We Need To Address The Housing Issues Of Nursery Staff

Welcoming London's First Deputy Mayor for Education and Childcare Challenge, Joanne McCartney to discuss the London Childcare Challenge.

Have you ever considered childcare to be part of the infrastructure? Well in my book, it's very much part of a modern economic strategy enabling parents to work, children to learn and thrive and families to be part of local community connections.

In London, providing and accessing childcare is challenging. For parents it is cost and accessibility especially when fewer than 20% of parents can access the support of their extended families. For providers it is expensive to deliver with little margin especially when the business is a social enterprise like the London Early Years Foundation (LEYF).

LEYF is the largest childcare business in London and has a social purpose which means we operate in areas of deprivation, subsidise over 43% of our 4250 children from poor and disadvantaged families as is possible while employing 650 staff and training 60 apprentices.

However, like any childcare business, our main costs (77%) are staff. As a social business we pay the London Living Wage to qualified staff, provide a generous pension, decent holiday and sick leave and regular training and development opportunities. Our next big costs are rent and rates, which are high even in the most deprived parts of the city. The rest includes the costs of food, toys, resources, professional costs and all that silent expenditure that is needed to run a business.

To keep afloat, we need parents and the Government to pay the right fees which cover our costs. This reveals our first problem which is that the Government pays on average half the cost of the funded 15 hours. This is sorely felt in an expensive city where childcare costs are generally 23 per cent higher than the rest of England and where 700,000 children live below the poverty line, 37% of all London's children compared to 26% across the UK.

This problem is compounded by the second and intensifying challenge of recruiting staff. Given that childcare is part of London's infrastructure we need to ensure we have sufficient well qualified staff to run it. But they cannot afford to live in London and are being forced to move further out beyond Zone 6 which means huge travel costs, compounding their financial difficulties. London housing costs are around 50 per cent higher than the rest of the UK and rents have increased 24%.

The result is financial pressure caused by having to use expensive agency staff which is destabilising for the children, families and staff. The option is to close nurseries in central London. This has a knock on effect for those families living in the many poor neighbourhoods hidden behind the privilege and prosperity of much of central London.

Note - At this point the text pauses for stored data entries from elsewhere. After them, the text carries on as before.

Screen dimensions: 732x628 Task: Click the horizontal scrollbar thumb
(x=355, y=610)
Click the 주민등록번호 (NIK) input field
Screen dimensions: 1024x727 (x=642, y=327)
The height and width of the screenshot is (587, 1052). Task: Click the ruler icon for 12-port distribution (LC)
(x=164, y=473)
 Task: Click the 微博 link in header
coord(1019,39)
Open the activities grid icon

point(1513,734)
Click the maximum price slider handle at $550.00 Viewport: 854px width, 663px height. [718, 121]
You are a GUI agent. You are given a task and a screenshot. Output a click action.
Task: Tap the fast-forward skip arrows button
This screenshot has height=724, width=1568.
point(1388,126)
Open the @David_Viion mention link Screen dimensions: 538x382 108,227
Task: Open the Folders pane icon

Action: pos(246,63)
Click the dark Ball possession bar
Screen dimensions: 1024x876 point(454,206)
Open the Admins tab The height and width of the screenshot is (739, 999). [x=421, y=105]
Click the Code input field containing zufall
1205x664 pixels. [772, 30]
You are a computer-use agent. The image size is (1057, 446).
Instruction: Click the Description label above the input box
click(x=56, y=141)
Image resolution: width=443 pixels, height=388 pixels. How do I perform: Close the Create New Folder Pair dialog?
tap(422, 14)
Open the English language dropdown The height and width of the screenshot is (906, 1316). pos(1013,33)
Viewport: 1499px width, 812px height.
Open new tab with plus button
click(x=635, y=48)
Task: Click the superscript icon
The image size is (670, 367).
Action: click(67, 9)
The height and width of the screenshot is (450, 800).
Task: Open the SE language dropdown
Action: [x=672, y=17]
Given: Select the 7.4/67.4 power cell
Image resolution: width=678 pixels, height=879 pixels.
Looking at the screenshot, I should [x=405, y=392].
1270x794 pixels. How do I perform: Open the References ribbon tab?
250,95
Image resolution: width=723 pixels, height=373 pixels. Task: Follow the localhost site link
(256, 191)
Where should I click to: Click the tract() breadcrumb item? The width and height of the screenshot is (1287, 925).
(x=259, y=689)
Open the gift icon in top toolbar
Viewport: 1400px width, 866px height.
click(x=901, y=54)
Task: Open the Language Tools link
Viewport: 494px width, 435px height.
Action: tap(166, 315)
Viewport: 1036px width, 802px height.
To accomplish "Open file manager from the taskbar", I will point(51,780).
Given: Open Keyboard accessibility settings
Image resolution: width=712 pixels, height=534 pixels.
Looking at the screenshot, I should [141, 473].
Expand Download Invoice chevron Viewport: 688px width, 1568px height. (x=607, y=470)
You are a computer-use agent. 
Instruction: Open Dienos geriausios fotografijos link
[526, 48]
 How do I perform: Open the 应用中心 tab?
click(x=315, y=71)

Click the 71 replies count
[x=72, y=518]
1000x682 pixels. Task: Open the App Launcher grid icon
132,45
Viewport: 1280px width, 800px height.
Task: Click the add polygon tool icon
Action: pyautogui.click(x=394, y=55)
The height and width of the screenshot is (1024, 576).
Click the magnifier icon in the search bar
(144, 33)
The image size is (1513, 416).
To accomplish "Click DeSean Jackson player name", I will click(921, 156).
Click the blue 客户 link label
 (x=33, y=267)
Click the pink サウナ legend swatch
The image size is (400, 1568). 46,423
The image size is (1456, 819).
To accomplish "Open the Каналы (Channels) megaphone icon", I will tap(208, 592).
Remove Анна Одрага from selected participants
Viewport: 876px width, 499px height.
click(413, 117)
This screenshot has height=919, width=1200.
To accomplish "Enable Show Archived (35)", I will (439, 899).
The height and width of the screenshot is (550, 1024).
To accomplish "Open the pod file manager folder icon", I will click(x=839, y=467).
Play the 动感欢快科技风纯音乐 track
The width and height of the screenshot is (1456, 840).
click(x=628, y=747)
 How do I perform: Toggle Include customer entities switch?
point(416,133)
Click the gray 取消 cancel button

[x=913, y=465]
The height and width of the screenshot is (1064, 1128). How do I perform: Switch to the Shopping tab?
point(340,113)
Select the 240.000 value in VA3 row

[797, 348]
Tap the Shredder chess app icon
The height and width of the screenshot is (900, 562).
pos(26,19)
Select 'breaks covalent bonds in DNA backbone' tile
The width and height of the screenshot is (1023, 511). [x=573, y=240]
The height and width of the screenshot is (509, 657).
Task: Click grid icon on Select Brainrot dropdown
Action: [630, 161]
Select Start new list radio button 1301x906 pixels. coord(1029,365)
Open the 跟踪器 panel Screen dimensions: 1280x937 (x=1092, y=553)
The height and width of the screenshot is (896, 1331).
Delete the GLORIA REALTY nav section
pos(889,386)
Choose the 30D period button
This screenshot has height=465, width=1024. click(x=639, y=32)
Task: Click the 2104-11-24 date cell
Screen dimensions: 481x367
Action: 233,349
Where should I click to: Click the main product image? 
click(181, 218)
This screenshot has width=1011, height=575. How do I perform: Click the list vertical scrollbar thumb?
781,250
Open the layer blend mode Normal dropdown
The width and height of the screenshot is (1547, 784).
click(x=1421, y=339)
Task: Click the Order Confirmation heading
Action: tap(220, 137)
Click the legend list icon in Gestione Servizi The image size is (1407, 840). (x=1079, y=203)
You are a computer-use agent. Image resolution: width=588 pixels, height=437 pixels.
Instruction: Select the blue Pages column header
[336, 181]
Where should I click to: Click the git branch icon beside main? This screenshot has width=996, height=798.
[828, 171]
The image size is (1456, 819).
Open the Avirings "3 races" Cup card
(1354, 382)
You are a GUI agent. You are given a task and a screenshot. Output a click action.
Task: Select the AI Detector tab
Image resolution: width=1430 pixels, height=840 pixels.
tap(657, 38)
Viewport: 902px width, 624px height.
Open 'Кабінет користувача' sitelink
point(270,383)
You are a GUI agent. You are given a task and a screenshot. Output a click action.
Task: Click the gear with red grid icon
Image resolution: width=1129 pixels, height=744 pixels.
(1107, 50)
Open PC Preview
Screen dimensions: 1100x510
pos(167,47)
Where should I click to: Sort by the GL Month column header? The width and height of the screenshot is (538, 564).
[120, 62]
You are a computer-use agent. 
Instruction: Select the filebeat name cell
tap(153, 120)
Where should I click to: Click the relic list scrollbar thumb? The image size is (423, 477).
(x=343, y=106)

So what to do? If we are serious about wanting parents to work, we need to address the housing issues of nursey staff. This has not gone unnoticed by our Mayor, Sadiq Khan who put childcare and keyworker housing on his manifesto. However, it would seem the concept of "keyworker" no longer exists so the Mayor and his team need to agree a strategy that ensures those low paid staff who quietly keep London running are able to live in the city.

The options can include priority access to social housing / key workers homes, rent deposit scheme, subsidised travel, London Living Rents and his "first dibs" for low paid Londoners. Our Prime Minster talks of the "just managing", well London is full of people working in childcare who just manage to keep their heads above water.

Let's bring her ambition to support the just managing in line with the Mayor's housing package and meet the lowest rung of the Maslow hierarchy; shelter and food.